## Stated exercise
Rewrite the records below as a numbered list, one line per item, leaving out the blank lines.
···
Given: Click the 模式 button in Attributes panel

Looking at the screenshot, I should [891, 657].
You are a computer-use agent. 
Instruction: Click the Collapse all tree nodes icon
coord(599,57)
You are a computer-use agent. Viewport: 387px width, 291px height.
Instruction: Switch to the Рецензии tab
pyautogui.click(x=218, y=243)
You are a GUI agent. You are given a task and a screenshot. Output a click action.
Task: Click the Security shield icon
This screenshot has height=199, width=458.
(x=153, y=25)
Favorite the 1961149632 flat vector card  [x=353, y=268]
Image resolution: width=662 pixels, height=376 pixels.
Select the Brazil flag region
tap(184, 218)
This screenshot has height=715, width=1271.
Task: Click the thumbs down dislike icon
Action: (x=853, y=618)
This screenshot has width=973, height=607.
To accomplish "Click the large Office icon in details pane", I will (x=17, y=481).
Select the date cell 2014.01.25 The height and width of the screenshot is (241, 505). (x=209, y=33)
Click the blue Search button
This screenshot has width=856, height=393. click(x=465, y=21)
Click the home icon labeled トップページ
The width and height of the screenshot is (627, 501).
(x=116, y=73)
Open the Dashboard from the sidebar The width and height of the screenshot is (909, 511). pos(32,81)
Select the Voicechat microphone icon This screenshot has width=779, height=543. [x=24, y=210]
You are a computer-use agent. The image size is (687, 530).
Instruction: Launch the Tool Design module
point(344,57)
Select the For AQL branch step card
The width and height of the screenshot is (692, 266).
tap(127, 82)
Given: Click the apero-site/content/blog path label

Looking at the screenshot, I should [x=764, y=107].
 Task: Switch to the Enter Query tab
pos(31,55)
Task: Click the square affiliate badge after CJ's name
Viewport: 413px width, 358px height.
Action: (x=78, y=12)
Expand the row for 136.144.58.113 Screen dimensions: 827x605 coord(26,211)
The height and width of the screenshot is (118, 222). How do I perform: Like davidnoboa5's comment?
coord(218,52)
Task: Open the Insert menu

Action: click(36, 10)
···
## Response to the exercise
1. Given: Click the 模式 button in Attributes panel
2. Looking at the screenshot, I should [891, 657].
3. You are a computer-use agent. 
4. Instruction: Click the Collapse all tree nodes icon
5. coord(599,57)
6. You are a computer-use agent. Viewport: 387px width, 291px height.
7. Instruction: Switch to the Рецензии tab
8. pyautogui.click(x=218, y=243)
9. You are a GUI agent. You are given a task and a screenshot. Output a click action.
10. Task: Click the Security shield icon
11. This screenshot has height=199, width=458.
12. (x=153, y=25)
13. Favorite the 1961149632 flat vector card  [x=353, y=268]
14. Image resolution: width=662 pixels, height=376 pixels.
15. Select the Brazil flag region
16. tap(184, 218)
17. This screenshot has height=715, width=1271.
18. Task: Click the thumbs down dislike icon
19. Action: (x=853, y=618)
20. This screenshot has width=973, height=607.
21. To accomplish "Click the large Office icon in details pane", I will (x=17, y=481).
22. Select the date cell 2014.01.25 The height and width of the screenshot is (241, 505). (x=209, y=33)
23. Click the blue Search button
24. This screenshot has width=856, height=393. click(x=465, y=21)
25. Click the home icon labeled トップページ
26. The width and height of the screenshot is (627, 501).
27. (x=116, y=73)
28. Open the Dashboard from the sidebar The width and height of the screenshot is (909, 511). pos(32,81)
29. Select the Voicechat microphone icon This screenshot has width=779, height=543. [x=24, y=210]
30. You are a computer-use agent. The image size is (687, 530).
31. Instruction: Launch the Tool Design module
32. point(344,57)
33. Select the For AQL branch step card
34. The width and height of the screenshot is (692, 266).
35. tap(127, 82)
36. Given: Click the apero-site/content/blog path label
37. Looking at the screenshot, I should [x=764, y=107].
38.  Task: Switch to the Enter Query tab
39. pos(31,55)
40. Task: Click the square affiliate badge after CJ's name
41. Viewport: 413px width, 358px height.
42. Action: (x=78, y=12)
43. Expand the row for 136.144.58.113 Screen dimensions: 827x605 coord(26,211)
44. The height and width of the screenshot is (118, 222). How do I perform: Like davidnoboa5's comment?
45. coord(218,52)
46. Task: Open the Insert menu
47. Action: click(36, 10)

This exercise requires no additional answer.